The next pattern considered is the Gamma abundance fluctuation distribution (AFD), the overall distribution of abundances of a population through time. As discussed above, a population governed by stochastic logistic dynamics will tends towards a Gamma distribution of abundances over long timescales. Given the generally excellent fit of the SLM to the population time series, the abundances of strains might generically be expected to each individually follow a Gamma distribution. In (**Figure 3B**), we see that the distributions of strain abundances are indeed well described by a Gamma distribution; however, this Gamma is also conserved across strains—that is, all strains approximately lie (up to a scaling factor) along the same Gamma. Recalling that each SLM is uniquely determined by the mean and variance of population, it is apparent that the collapse of the AFDs to a single Gamma is in fact a consequence of the strong constraint Taylor’s Law places on these quantities across strains.

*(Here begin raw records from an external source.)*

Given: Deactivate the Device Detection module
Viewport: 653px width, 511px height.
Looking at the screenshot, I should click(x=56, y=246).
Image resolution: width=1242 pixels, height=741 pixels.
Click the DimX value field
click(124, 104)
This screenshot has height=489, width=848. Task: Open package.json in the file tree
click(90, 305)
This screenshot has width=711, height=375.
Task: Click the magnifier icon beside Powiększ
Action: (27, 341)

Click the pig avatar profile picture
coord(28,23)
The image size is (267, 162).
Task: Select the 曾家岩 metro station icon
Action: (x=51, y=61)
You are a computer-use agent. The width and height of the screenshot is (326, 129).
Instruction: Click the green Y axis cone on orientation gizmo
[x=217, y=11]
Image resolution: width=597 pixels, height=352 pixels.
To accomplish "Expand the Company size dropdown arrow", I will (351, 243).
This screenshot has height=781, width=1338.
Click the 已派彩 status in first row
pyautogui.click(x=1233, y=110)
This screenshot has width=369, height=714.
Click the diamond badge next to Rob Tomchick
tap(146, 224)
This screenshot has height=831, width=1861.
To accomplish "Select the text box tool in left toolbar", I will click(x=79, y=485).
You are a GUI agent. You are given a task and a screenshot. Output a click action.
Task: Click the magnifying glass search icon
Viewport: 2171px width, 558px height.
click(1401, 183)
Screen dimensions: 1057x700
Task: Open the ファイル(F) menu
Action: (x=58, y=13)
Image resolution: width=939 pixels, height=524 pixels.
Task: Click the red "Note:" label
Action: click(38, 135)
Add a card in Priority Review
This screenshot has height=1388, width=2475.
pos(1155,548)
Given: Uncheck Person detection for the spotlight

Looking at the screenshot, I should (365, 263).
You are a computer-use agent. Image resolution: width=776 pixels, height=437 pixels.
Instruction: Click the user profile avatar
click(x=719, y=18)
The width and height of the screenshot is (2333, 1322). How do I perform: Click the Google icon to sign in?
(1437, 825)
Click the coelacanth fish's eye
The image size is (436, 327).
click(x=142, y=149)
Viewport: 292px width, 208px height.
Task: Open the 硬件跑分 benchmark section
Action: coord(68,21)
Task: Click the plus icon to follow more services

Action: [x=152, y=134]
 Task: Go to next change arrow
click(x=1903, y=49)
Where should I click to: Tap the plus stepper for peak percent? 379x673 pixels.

The observed macroecological patterns continue to hold even when limiting our attention only to strains for which another strain of the same species is present (Supplemental Figure 4). Thus, two very broad macroecological laws observed at the species level in the human gut are also observed among strains, suggesting that the biotic and abiotic factors driving these patterns may act at the level of strains.

## Discussion

In this study, we sought to characterize the typical within-species population dynamics in the human gut microbiome. Previous efforts have demonstrated that the genetic diversity within a host persists for multiple years for most species [24, 25]. We build on this result by demonstrating that intraspecies diversity tends to fluctuate around a long-term average value within a typical host on a time scale of several years. We show, crucially, that the abundance fluctuations of the vast majority of strains can be sufficiently described by a stochastic logistic model (SLM) of growth, a model which also recapitulates fluctuations at the species level [1, 6]. Furthermore, empirical patterns of strain abundance follow macroecological laws which have been previously demonstrated to hold at the species level [1, 6]. Together, our results suggest that the macroecological dynamics exhibited by species are recapitulated at the strain level.

While the SLM was able to sufficiently describe strain dynamics for the vast majority of strains across species, its success is not universal. One strain of *F. prausnitzii* is a noted exception, as its abundance decreased dramatically in abundance in a way that could not be explained by the stationary dynamics of the SLM. The directional change in abundance of this strain throws into relief the stability of the majority of the other strains—it is an exception that proves the rule, illustrating that strain dynamics might be quite different across strains, and that these differences can be detected by our test of the SLM. This example also brings to light an interesting tension in the interpretation of our results. Under the SLM, strains are expected to persist indefinitely. However, over the course of decades, much of the strain content of the adult gut is replaced [10, 15], suggesting that there is an additional timescale which is relevant for strain replacement. One hypothesis is that this timescale reflects a waiting time for large environmental perturbations, such as antibiotics [23, 32] or bowel cleanse [49], but this is just one of many hypotheses. Indeed, this hypothesis is partially challenged by [23], where the strain content of an adult gut was initially perturbed during a course of antibiotics, but ultimately recovered to its pretreatment state. This antibiotics study is a powerful demonstration of the stability of strains as ecological units, even in the face of large perturbations. Testing the possible explanations for the apparent discrepancy between years and decades-long population dynamics is an important problem to address with broad cohorts and extended timescales of observation.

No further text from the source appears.